Bang bang bang, “Mr Wilcox? We have to make sure you’re okay.”

“The bees are beside the point,” Naomi said. “They always were, and you know it.”

They always were.

He could hear a muffled conversation at the front door. Then the lock turned. It was Natalie. She followed two police officers into the townhouse.

A walkie-talkie crackled, and a cop answered. “The ambulance is on its way,” she said.

“That’s not necessary,” said Wilcox.

“It’s out of your hands, sir.”

“You have to let us go,” Naomi said. “Go to the damn hospital, and get some fucking help.”

*

Their trip to the van Gogh exhibit was a gift from her, to him for enduring two weeks on a psychiatric ward. She sensed his nervousness as they moved from canvas to canvas, and attributed it to residual anxiety. He took his hand away when she tried to hold it.
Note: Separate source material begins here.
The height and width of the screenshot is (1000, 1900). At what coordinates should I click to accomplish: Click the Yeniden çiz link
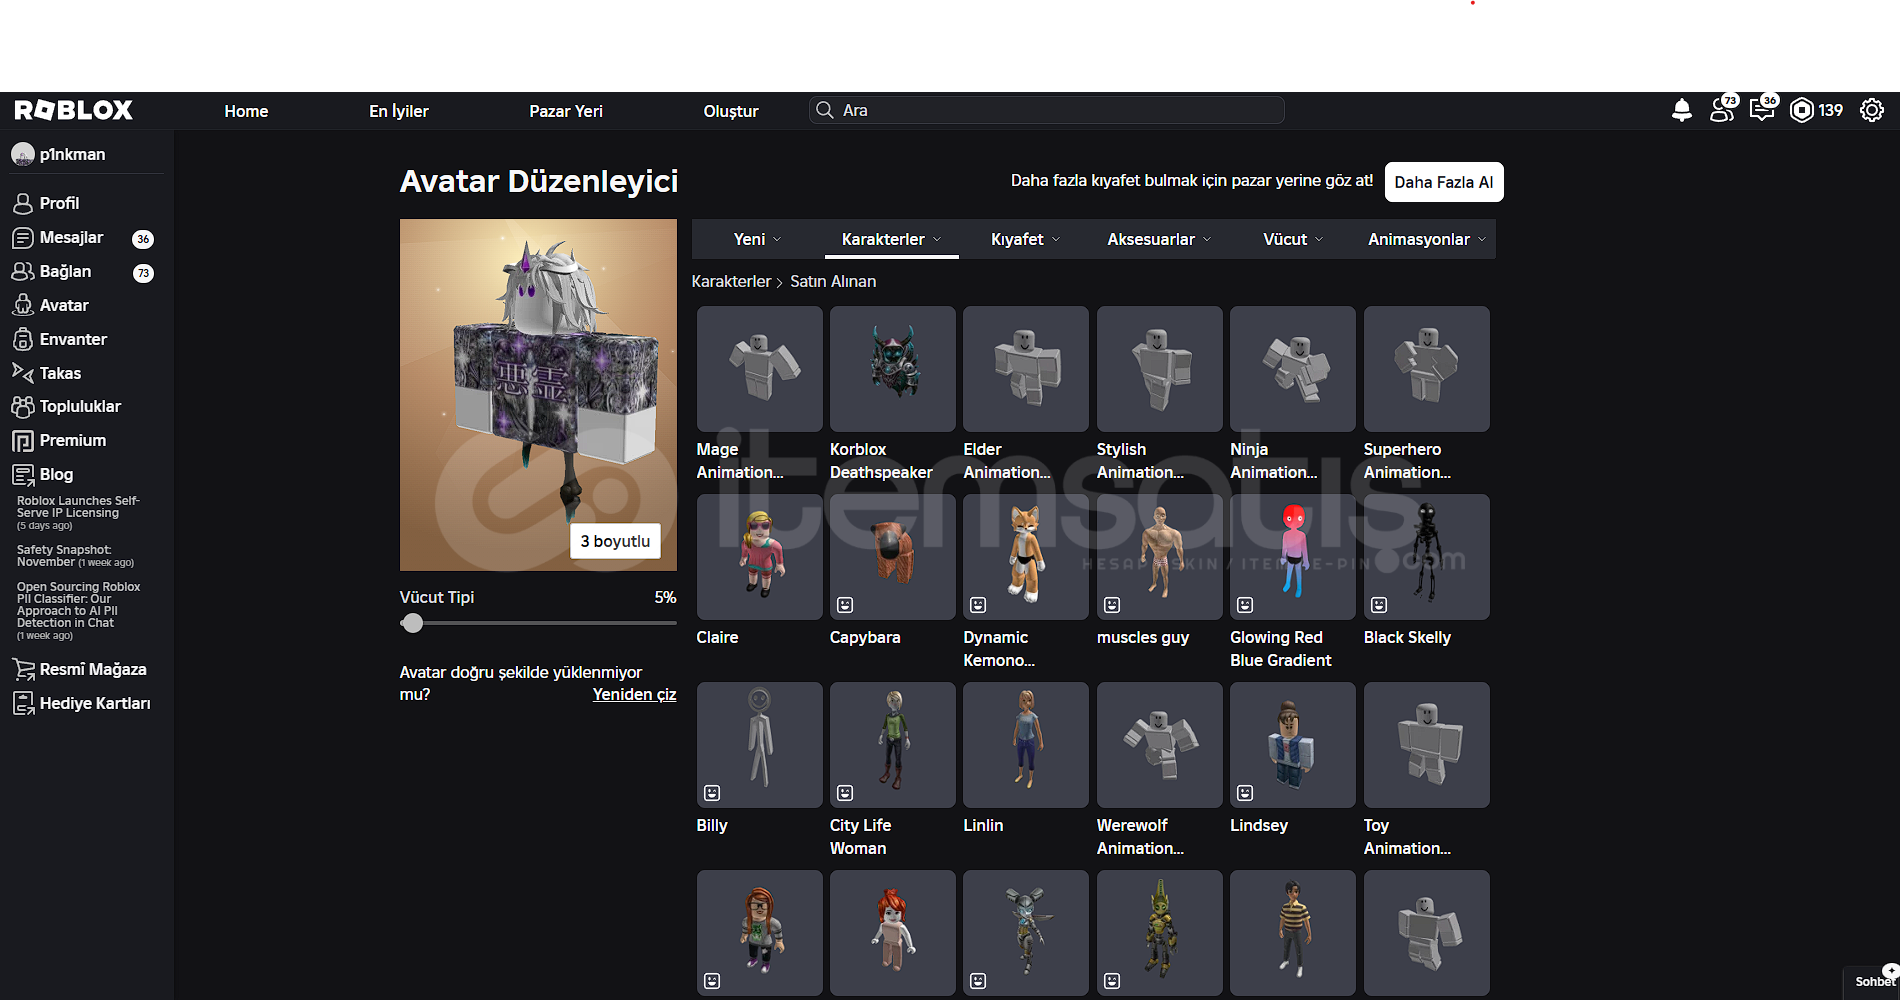pos(634,694)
“Despairing textures,” he said, wishing he could reach out and touch Sorrowing Old Man. “I’ve touched those textures on my body. I see them in the mirror, in clouds and on billboard signs. This artist and his damn scheming won’t leave me alone.”

“Maybe we shouldn’t have come,” she said.

He wanted to wait until that evening to say good-bye. On a stroll after the restaurant. But he confronted her with it as they descended the steps and walked out onto the concourse.

“I’m not here, anymore,” he said. “I no longer occupy space. I’m closing the practice, or an accountant and a lawyer are. And I’m going away, alone.”

“Don’t,” she said. “You can’t make a decision like that now.”

“It’s now or not at all.”

“What about me, us? And don’t say it’s all about you.”

“But you know it is.”

That led to her desperate words, and his walking away, followed by four broken ghosts.